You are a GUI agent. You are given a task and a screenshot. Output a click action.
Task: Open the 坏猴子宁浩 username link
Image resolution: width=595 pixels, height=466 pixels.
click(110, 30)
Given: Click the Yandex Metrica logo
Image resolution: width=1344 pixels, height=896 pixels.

=====

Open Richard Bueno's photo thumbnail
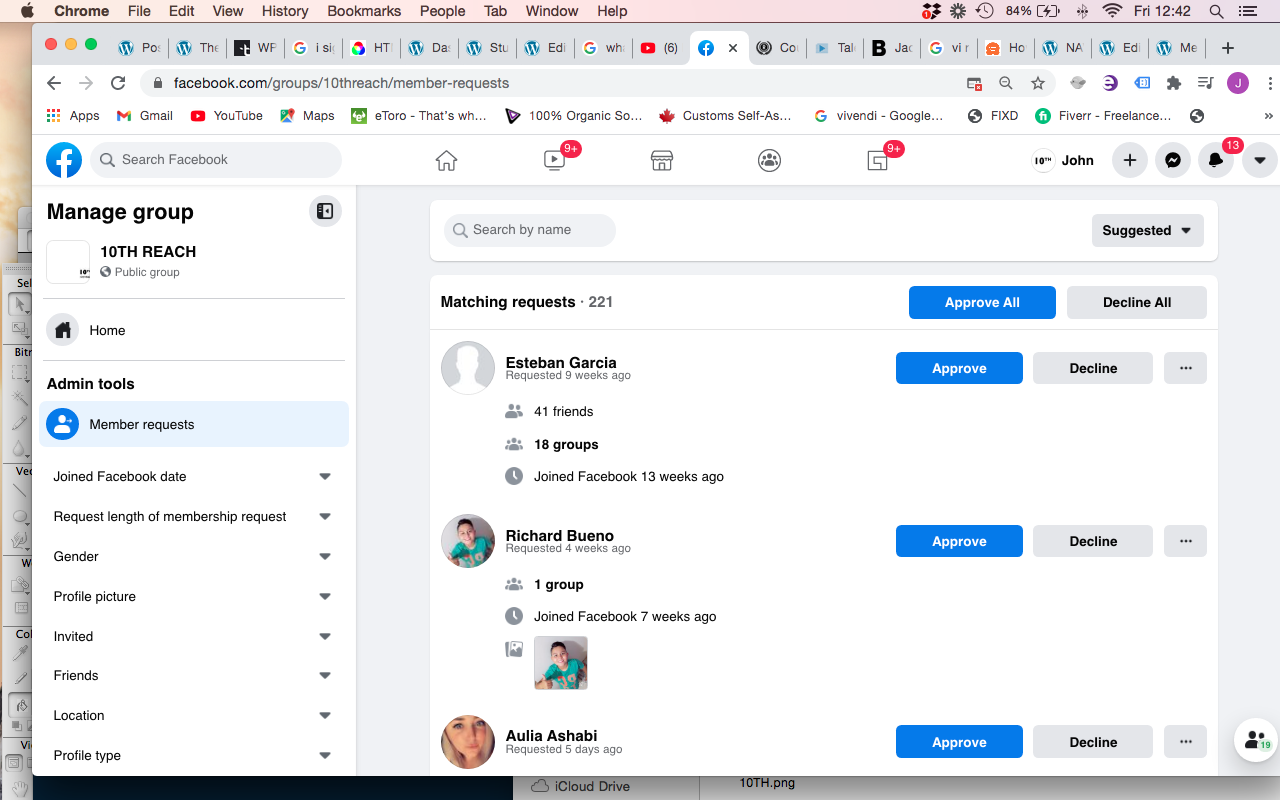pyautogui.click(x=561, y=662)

=====

Please give an exact copy of the lines above, beginning with the line containing "You are a GUI" and running through the line containing "Image resolution: width=1344", and of no other lines.

### ANSWER FOR THE TASK:
You are a GUI agent. You are given a task and a screenshot. Output a click action.
Task: Open the 坏猴子宁浩 username link
Image resolution: width=595 pixels, height=466 pixels.
click(110, 30)
Given: Click the Yandex Metrica logo
Image resolution: width=1344 pixels, height=896 pixels.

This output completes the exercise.